Il compito dei volontari non finisce però nell’accoglienza, ma evolve ancora nella guida all’autonomia dei profughi. Due anni è il tempo che si danno affinché questo avvenga, senza far mancare sostegno in ogni aspetto: dall’inserimento nel contesto lavorativo e sociale all’insegnamento della lingua italiana. Non è un percorso chiaramente semplice. Sia per chi fruisce del servizio che per chi deve darlo offrire questo supporto decreta una lunga preparazione.

Attivare percorsi di sensibilizzazione e accoglienza è il primo passo da compiere una volta arrivati i permessi affinché si attivi il corridoio umanitario. Lavorare in rete diventa a questo punto fondamentale. Creare una sinergia profonda di aiuto e fiducia supporta pienamente il progetto e permette che tutto vada nel modo migliore. Educare alla mondialità, al senso di pace che contrasta la guerra e porta alla fuga milione di migranti non è solo un progetto scolastico. Accogliere la famiglia significa sì dare una casa, ma anche promuovere una maggiore conoscenza del territorio, aiutare nel percorso scolastico e dare corretta attenzione ai bisogni di chi abbandonando tutto prova a ricreare un presente in una terra che è per lui straniera. Il sostegno all’autonomia è fondamentale, come lo è avere persone pronte a farsi coinvolgere pienamente nell’obiettivo dell’accoglienza.

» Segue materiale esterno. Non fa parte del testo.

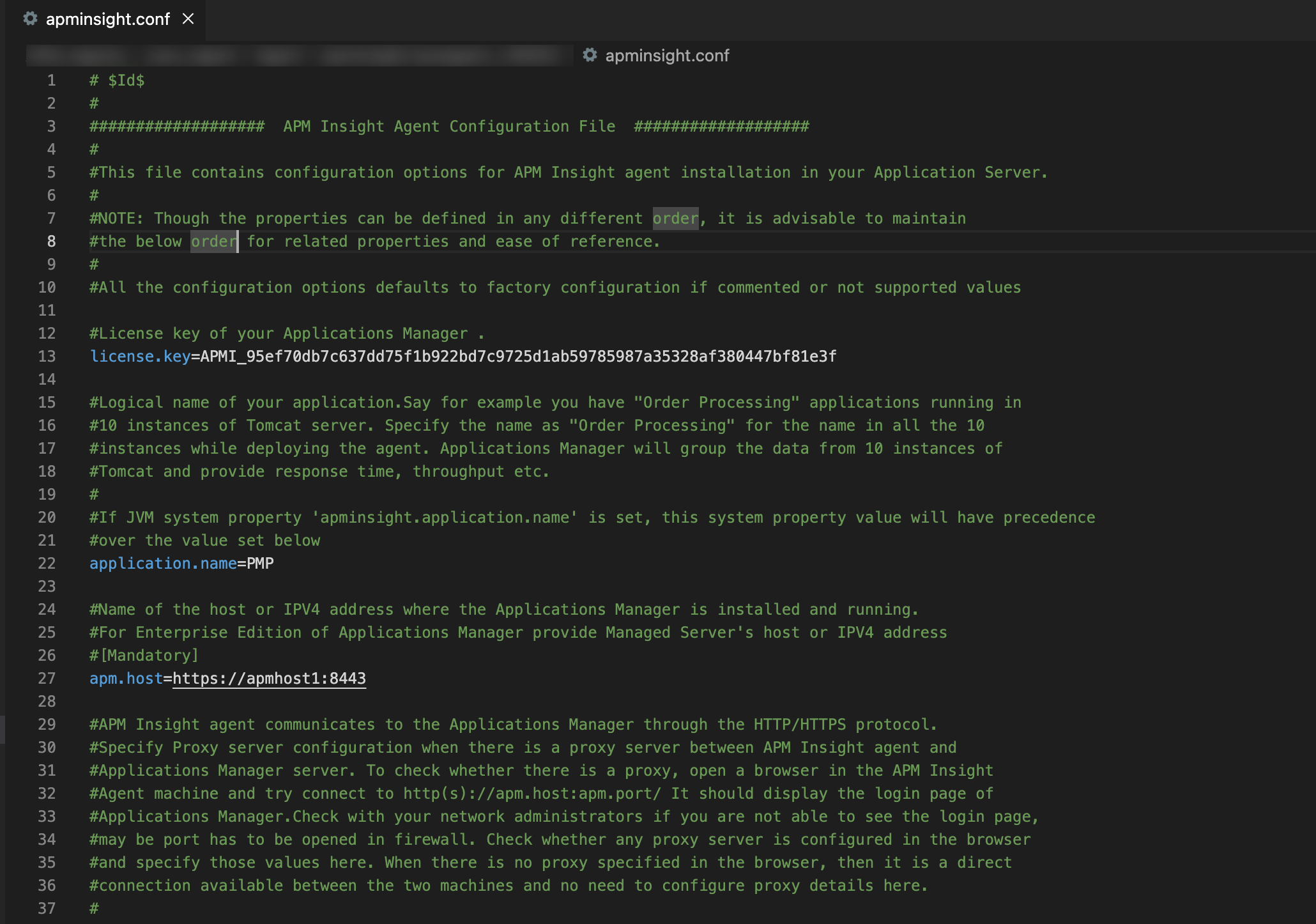Click the APMI license key value
The width and height of the screenshot is (1316, 924).
[x=517, y=357]
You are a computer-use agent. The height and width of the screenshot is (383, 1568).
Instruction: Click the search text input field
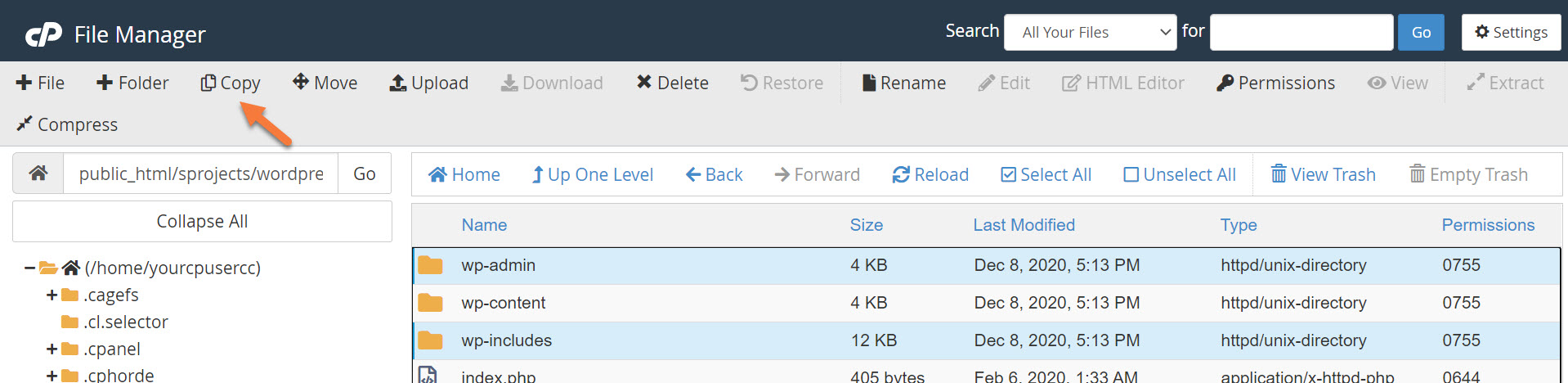coord(1301,33)
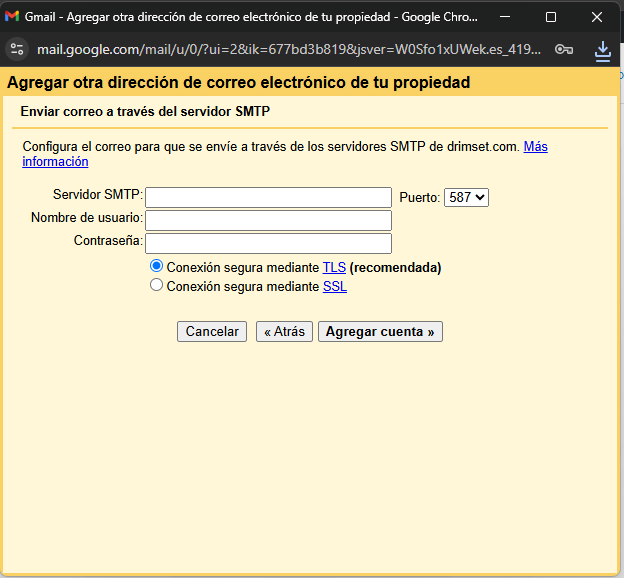Minimize the Gmail popup window
Screen dimensions: 624x578
[505, 17]
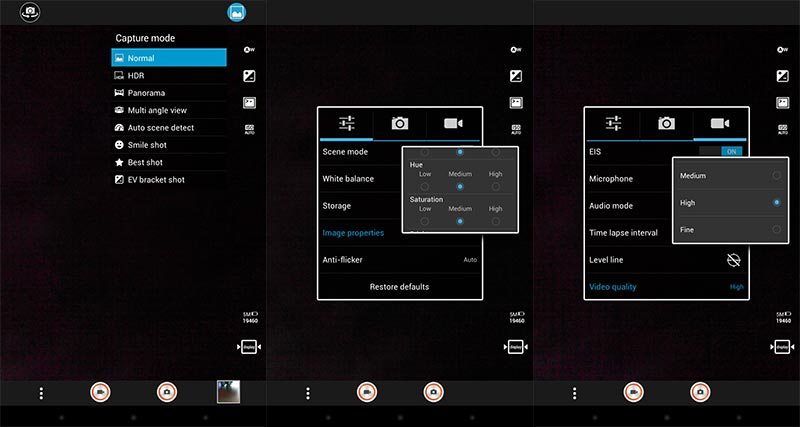This screenshot has width=800, height=427.
Task: Open the video camera tab above Scene mode
Action: pos(453,123)
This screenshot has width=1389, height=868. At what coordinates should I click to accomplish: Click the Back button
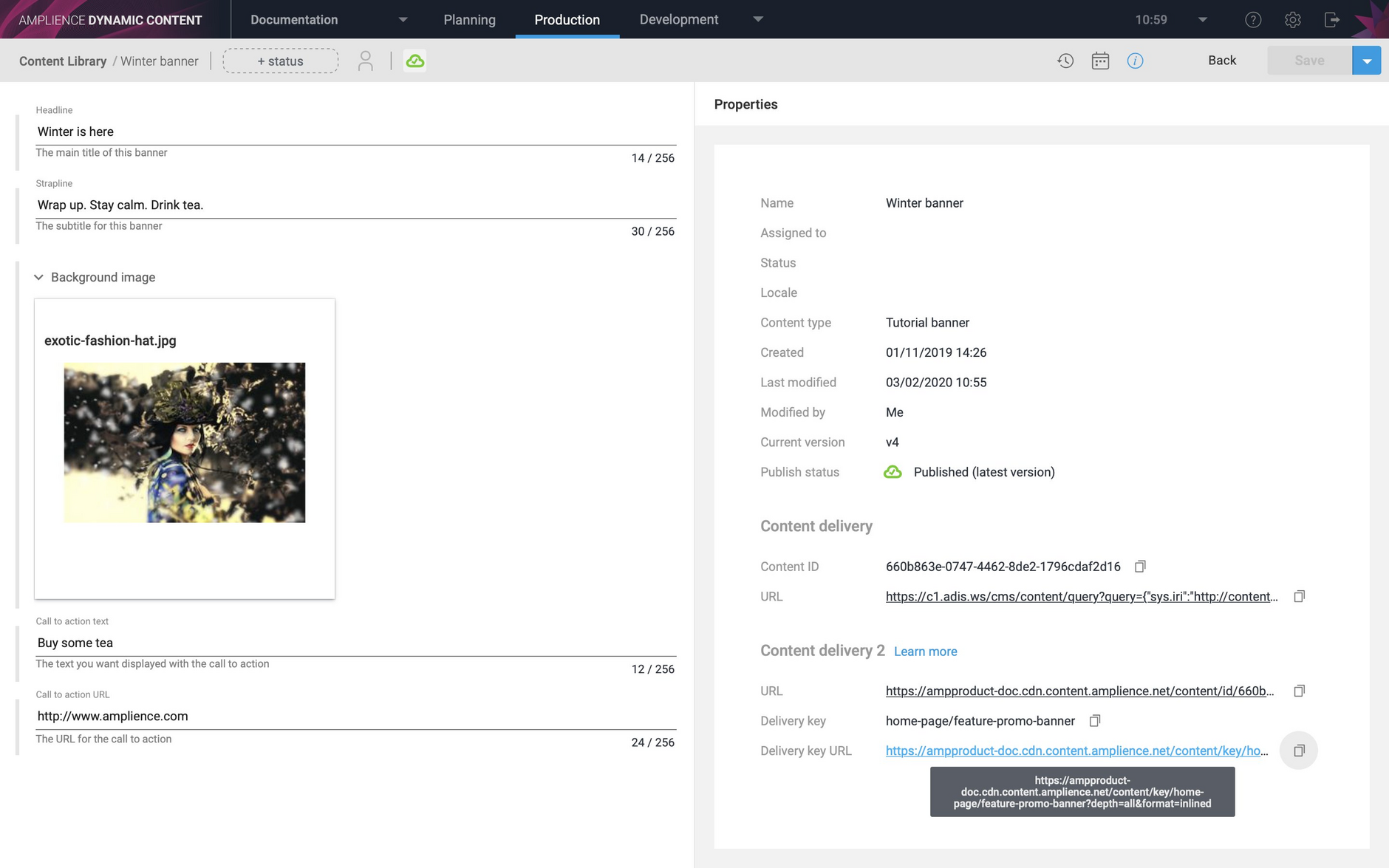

Da migranti che si allontano dalla guerra a uomini che respirano la pace il passo non è poi così breve, o così scontato, come una certa narrazione odierna ci ha fatto credere. A Santa Venerina il ricordo delle bombe è lontano, non fa più rumore. Gli aerei non sorvolano con rombi minacciosi il cielo, i carri armati non esistono. Il futuro è lontanissimo, più del recente passato. Ma il presente ha il colore del mare, che non è più una via di fuga ma un luogo accanto a cui passeggiare per ritrovare la serenità di una vita sicura.